The board adopted the Biscuit Run Park Master Plan last December, and the development cost for three phases could be up to about $34 million.

After realizing the $5 million in mitigation money may never be available, the board included about $2 million in the fiscal year 2020 capital budget for a portion of the first phase of Biscuit Run.

There have been some efforts by county supervisors to make the park a regional site, but other localities have not taken a strong interest.

“I’m disappointed that there aren’t other local governments at the table, but that is what it is,” Deeds said. “But we have to try to make this happen.”

“We’ll keep inviting them,” said Supervisor Ann H. Mallek.

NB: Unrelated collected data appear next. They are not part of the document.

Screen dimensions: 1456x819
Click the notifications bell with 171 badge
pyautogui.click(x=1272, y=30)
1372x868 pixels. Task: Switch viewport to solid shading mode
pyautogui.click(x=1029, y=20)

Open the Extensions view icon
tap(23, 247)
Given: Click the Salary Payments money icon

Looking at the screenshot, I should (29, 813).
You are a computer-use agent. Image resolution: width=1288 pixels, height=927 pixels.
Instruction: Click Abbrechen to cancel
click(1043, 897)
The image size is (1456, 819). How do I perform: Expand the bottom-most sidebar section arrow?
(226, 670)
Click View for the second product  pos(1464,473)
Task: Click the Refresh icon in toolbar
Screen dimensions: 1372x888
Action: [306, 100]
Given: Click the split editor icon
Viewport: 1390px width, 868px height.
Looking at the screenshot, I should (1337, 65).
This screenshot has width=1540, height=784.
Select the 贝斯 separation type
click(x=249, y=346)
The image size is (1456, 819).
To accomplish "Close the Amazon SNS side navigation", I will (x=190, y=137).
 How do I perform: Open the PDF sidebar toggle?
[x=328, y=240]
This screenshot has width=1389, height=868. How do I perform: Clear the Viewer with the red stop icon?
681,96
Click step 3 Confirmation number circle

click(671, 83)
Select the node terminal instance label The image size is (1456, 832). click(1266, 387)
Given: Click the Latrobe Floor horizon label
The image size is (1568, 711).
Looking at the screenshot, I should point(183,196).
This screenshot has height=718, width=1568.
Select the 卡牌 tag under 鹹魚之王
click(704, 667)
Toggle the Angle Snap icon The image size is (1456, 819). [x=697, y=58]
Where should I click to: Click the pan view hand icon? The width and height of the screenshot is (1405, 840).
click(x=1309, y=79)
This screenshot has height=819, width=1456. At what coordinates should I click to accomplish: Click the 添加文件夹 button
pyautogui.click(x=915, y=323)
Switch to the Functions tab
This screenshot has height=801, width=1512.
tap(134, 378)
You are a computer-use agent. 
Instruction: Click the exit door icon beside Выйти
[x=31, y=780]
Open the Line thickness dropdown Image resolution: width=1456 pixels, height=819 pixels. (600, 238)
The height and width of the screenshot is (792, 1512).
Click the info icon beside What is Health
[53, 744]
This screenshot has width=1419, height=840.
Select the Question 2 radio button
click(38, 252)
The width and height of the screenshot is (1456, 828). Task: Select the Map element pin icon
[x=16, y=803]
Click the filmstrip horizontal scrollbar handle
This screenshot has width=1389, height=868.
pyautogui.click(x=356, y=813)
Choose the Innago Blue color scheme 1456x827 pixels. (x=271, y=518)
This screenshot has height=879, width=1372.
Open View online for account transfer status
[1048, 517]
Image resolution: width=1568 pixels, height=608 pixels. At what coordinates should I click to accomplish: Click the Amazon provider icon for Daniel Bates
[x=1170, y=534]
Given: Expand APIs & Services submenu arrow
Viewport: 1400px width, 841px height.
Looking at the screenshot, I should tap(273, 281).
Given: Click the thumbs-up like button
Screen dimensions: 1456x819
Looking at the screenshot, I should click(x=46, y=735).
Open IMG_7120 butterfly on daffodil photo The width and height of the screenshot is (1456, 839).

A staff member for state Sen. Bryce Reeves, R-Spotsylvania, was also in attendance. Members of the audience included Board of Supervisors candidates Steve Harvey, Donna Price and Bea LaPisto Kirtley; 25th House District Democratic candidate Jenni Kitchen; 57th House District Democratic candidate Sally Hudson; 17th Senate District Democratic candidate Amy Laufer; and staff for 58th House District Democratic candidate Elizabeth Alcorn.

Other county legislative priorities include providing the ability to give in-kind resources to volunteer firefighting and emergency service providers, allowing local control over monuments and memorials for war veterans, prohibiting the carrying of specified loaded weapons in public areas, addressing impact fees, looking at equal taxing authority for counties and increasing the minimum tree canopy to be preserved during development.